In most countries, they tend to be the first line drugs prescribed. According to the WHO HIV Drug Resistance Report this year, resistant HIV strains were identified in naive patients.

These patients, reported in parts of Asia, Africa and Latin America, were more than 10 per cent, making it expedient that such countries consider revising their HIV treatment plan. The recommendations included the use of Dolutegravir, which belongs to a class known as Integrase Inhibitors, as first line treatment in such countries. It was advocated that drug resistance surveillance be implemented globally, along with increasing viral load testing, where feasible, so as to pick up resistant cases quickly and treat them accordingly.

•There was commitment by the HIV/AIDS community to the 90-90-90 target set by the United Nations Programme on HIV/AIDS. It is the aim that ‘‘90 per cent of all people living with HIV will know their status; 90 per cent of all people with diagnosed HIV infection will receive sustained antiretroviral therapy and 90 per cent of all people receiving antiretroviral therapy will have viral suppression’’ by 2020 In order to achieve this, it was the society’s advocacy for research into the science of HIV, novel drug formulation, vaccine development, support for people living with HIV, accessible prevention measures and continuous funding opportunities.

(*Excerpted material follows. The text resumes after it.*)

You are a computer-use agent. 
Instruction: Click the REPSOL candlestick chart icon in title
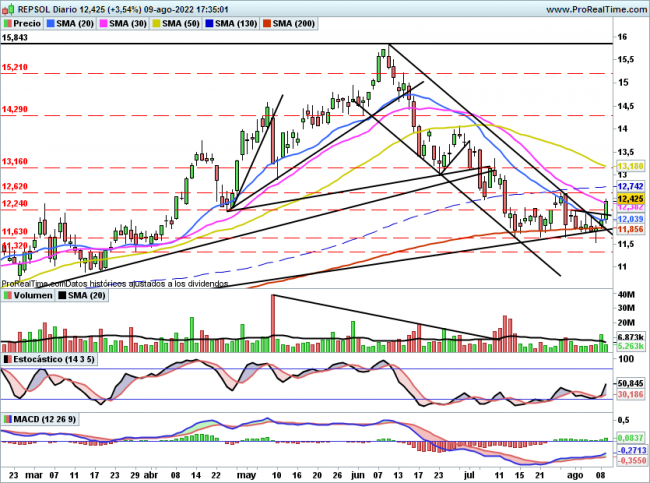click(8, 6)
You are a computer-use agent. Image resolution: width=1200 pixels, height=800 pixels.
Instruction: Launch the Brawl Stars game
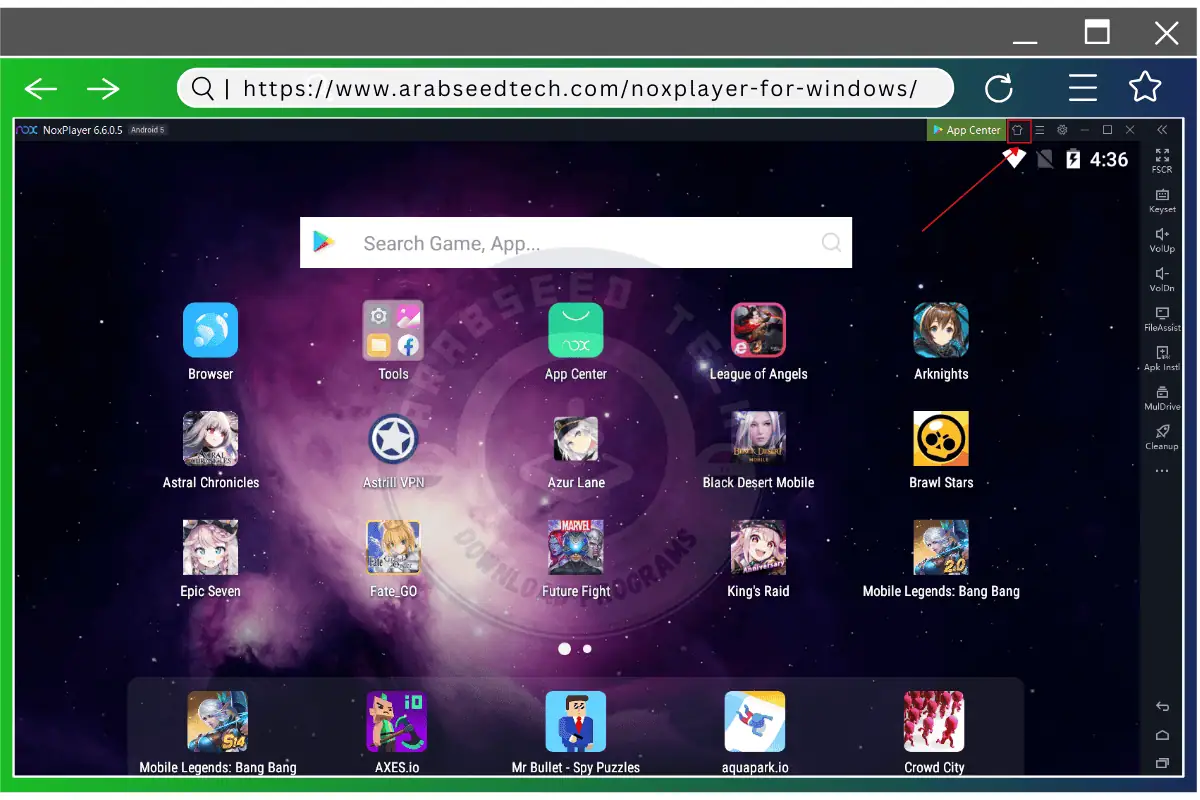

• Affordable drugs for all was a recurring theme in many sessions. There was a call for more drug research, development and availability of affordable generic drugs for HIV; as well as for co-infections such as hepatitis C, which are currently very expensive.

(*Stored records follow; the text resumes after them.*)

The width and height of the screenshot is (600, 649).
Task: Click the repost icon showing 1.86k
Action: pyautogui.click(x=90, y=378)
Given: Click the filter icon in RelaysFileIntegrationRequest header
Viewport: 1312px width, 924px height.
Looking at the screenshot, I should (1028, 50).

•Key strategies for the prevention of mother-to-child infection transmission (with research findings supporting the use of Raltegravir); intensifying advocacy for preventive measures and pre-exposure prophylaxis; surveillance and treatment of concomitant sexually transmitted illnesses, were also addressed.

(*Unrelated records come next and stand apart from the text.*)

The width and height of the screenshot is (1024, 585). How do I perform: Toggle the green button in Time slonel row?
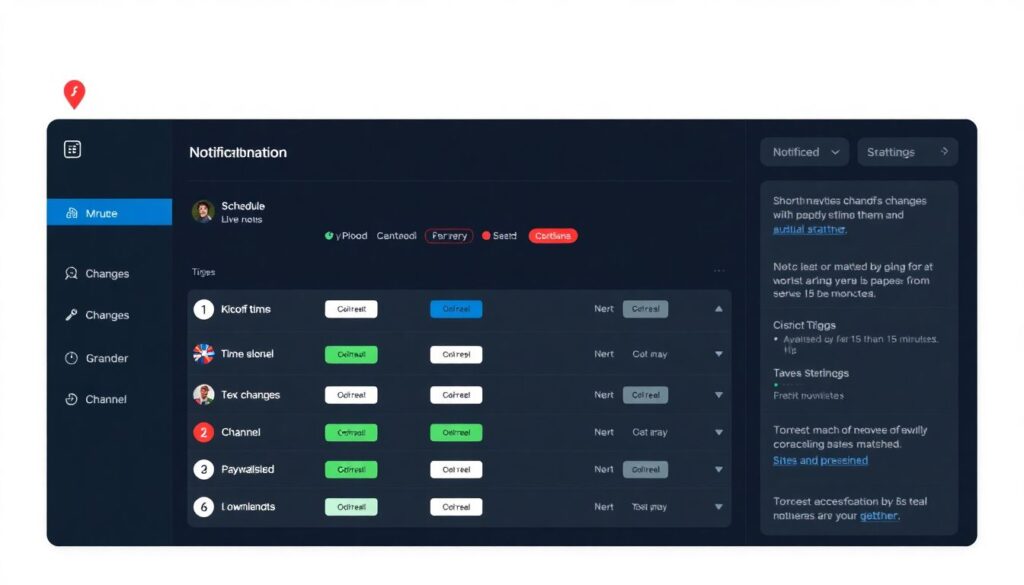click(351, 354)
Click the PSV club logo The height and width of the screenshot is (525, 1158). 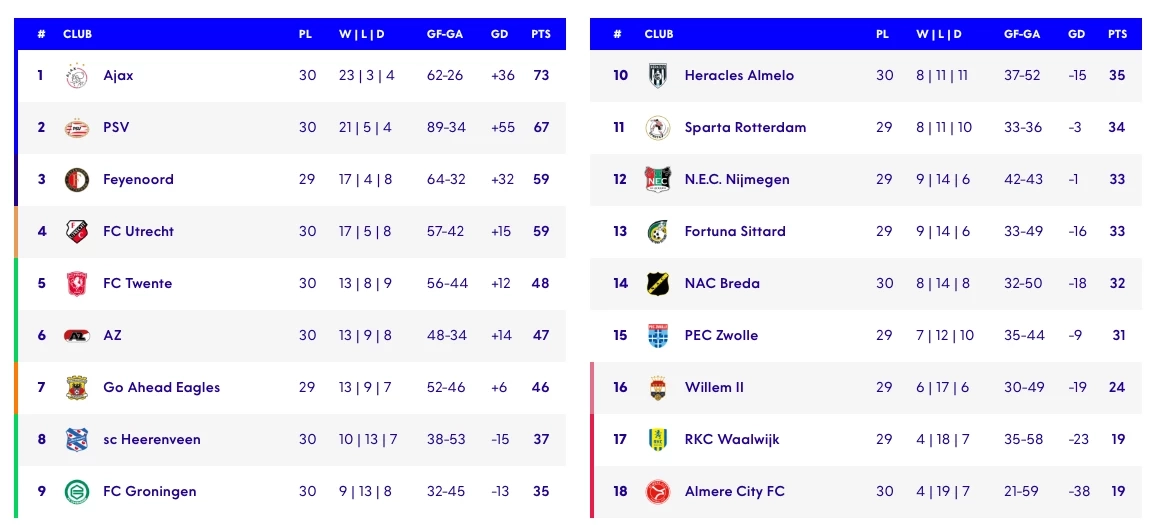pos(76,128)
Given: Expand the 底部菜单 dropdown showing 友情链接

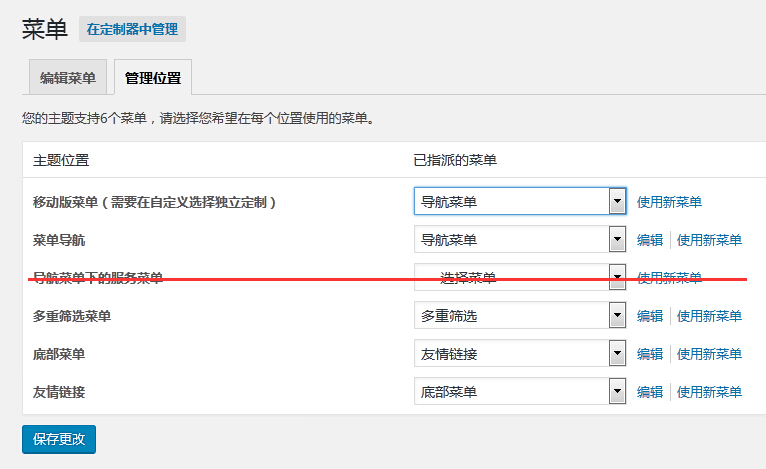Looking at the screenshot, I should pyautogui.click(x=520, y=354).
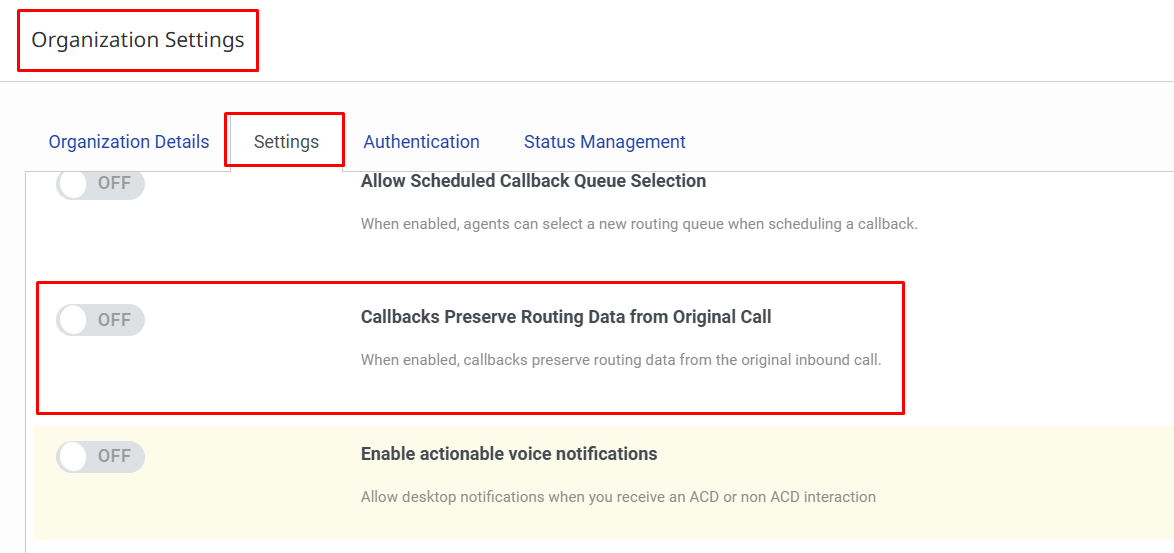The image size is (1174, 553).
Task: Click OFF text on the Preserve Routing Data toggle
Action: [114, 320]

• Presentations on various research findings on multiple co-infections and co-morbidities were made. These included tuberculosis, hepatitis B and C. Consideration, early detection and management of these conditions, including non-communicable diseases and malignancies, were advised to enhance the quality of life of People Living With Aids.

•Active participation and testimonies of PLWA brought to bear the continuous social issues of discrimination and stigmatisation associated with HIV/AIDS. Multifaceted strategies need to be considered in addressing these issues. These include education, focusing on at-risk populations, need for political involvement and fostering international partnerships.

Despite the challenges facing this sphere of medicine, it was encouraging to learn that last year, out of the 36.7 million people with HIV globally, more than half (19.5 million) were on medication. Additionally, mortality associated with the infection has reduced by 48 per cent.

Nevertheless, the global community must not rest on its oars and for that matter, Ghana. There is still a lot to be done to combat HIV infection. Education on the condition, stress on prevention, voluntary testing/early detection, prompt treatment for ALL, further research, affordable and sustainable supply of drugs and continuous monitoring, would go a long way in helping to achieve the 90-90-90 goal.

We should also be mindful of the social aspects of HIV/AIDS, particularly stigmatisation, and treat people with the dignity and respect they deserve, just as we do. We are all one.